O Palácio Nacional de Mafra, recentemente intervencionado com milhões do PRR, oferece ao visitante a imagem que a foto documenta. A pergunta que devemos fazer é esta: é aceitável que o monumento sofra estes estragos na sequência da intempérie ou a sua protecção foi umas simples cócegas que nos custaram os olhos da cara? Ao que dizem os jornais, a água escorre pelas paredes, o vento abana janelas e portas, o estuque cai das paredes e tectos. Este é mais um retrato de como está a fiscalização pública onde ninguém é responsável por coisa nenhuma e onde os barões bem pagos se coçam para dentro e cúmplices de muita falcatrua cospem para o lado.
- E todavia, a ladainha das rádios, das televisões, dos jornais, dos políticos, dos autarcas, de toda esta gentalha que nos tem governado, passado o perigo logo retorna ao mesmo rame-rame, aos sorrisos cínicos, aos negócios públicos e privados, remetendo para os ouvintes e espectadores as fórmulas precisas e eficazes da governação, como se estes fossem alguém com as suas ideias e comentários na conjuntura nacional. Recorde-se os incêndios, as muitas propostas para os evitar, e como o ano passado voltaram em força provando que nada foi deito.
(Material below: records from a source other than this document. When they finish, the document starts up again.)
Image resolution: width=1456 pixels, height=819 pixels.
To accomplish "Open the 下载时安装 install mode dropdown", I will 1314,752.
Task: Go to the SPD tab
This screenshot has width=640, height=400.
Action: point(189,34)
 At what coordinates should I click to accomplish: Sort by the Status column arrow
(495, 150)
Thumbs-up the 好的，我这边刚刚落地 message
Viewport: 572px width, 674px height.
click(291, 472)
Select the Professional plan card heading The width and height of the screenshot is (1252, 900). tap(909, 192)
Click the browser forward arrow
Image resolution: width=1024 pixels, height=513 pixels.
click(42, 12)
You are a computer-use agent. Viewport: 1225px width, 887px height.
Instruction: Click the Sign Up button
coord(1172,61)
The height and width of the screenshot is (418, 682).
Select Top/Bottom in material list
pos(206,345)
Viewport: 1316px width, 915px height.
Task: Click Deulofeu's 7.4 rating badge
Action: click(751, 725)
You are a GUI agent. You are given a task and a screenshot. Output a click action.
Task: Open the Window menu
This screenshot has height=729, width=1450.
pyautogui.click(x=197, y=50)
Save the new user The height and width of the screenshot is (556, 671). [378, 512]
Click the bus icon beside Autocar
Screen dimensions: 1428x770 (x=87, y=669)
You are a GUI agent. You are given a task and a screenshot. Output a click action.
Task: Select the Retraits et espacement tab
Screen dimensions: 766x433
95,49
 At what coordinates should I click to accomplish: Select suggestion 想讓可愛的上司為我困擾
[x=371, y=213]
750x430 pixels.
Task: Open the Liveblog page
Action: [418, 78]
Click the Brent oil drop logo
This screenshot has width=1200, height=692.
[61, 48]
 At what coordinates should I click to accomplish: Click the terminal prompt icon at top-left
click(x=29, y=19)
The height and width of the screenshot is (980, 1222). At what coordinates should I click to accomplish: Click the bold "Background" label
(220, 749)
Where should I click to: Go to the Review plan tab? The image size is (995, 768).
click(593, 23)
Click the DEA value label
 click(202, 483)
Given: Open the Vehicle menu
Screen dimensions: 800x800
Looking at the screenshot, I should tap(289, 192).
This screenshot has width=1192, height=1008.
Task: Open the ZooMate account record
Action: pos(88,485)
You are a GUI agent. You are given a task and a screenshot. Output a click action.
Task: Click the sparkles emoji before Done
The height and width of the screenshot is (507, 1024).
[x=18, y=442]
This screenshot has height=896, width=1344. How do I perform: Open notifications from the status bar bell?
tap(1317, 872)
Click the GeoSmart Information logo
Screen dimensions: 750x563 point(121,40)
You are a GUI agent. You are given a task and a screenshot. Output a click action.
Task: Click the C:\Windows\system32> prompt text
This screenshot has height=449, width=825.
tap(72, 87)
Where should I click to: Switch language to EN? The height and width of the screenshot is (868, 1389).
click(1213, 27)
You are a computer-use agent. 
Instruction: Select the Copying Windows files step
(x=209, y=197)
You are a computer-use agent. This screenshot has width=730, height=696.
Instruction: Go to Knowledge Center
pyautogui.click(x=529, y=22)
- Disse-me esta manhã o João que é uma espécie de guarda nocturno, que choveu toda a noite em Lisboa. Eu não ouvi nada, dormindo como durmo. Quando acordei e desci, o aspeto que a quinta tinha, a chuva a cair abundante, abria o quadro do que fora a noite. Nunca o país que eu me lembre, sofrera tão prolongada e triste situação. Praticamente, com especial cuidado para a zona centro e a minha insigne Coimbra, os desastres são muitos e vão precisar de assaz de tempo para serem corrigidos. Tempo e dinheiro, sofrimento e revolta das populações, dos portugueses em geral que vêem o seu país a ficar para trás e as suas vidas reduzidas à pobreza da época de Salazar. Mas os ricos, nunca foram tantos e tão prósperos; a corrupção nunca esteve tão assanhada; a impunidade nunca bateu os recordes de hoje. Grande democracia que trouxeste mais horror e desigualdades, fazes vergonha e puseste no horizonte de atalaia a ditadura que espreita pacientemente o momento para se reinstalar.
- Porque falei no João, vou contar o que me disse o motorista da Carris Metropolitana. Cito antes a parábola do João que sabe do que fala, porque enquanto deputado em várias legislaturas, percorreu o país de Norte a Sul, de Este a Oeste. “Caro Helder: os portugueses são maus e invejosos.” Eu não posso afirmar que actos como este sejam frequentes, embora o funcionário me tivesse dito que eu não imaginava o que se passa nos transportes públicos. E o que ele me narrou (peço ao leitor que tape o nariz) foi que naquele mesmo carro que ele conduzia e eu ia entrar, não havia duas semanas, um/a utente, despejou os intestinos no banco traseiro corrido e com cortinados nas costas. No dia seguinte, os passageiros que entravam, denunciavam um cheiro horrível, mas ninguém identificou logo a origem nem o local. Só mais tarde um dos motoristas mandou retirar a posta, mas os protestos dos viajantes prosseguiram. Até que entrou um casal que se foi sentar nos últimos lugares e deu com os cortinados sujos que o/a selvagem tinha usado como papel higiénico. Que fizeram eles, arrancaram-nos e atiraram-nos auto-ónibus fora. As meninas do BE, estou certo, defenderiam os energúmenos, com a máxima de que eles não eram culpados, mas sim a sociedade que não os soube educar.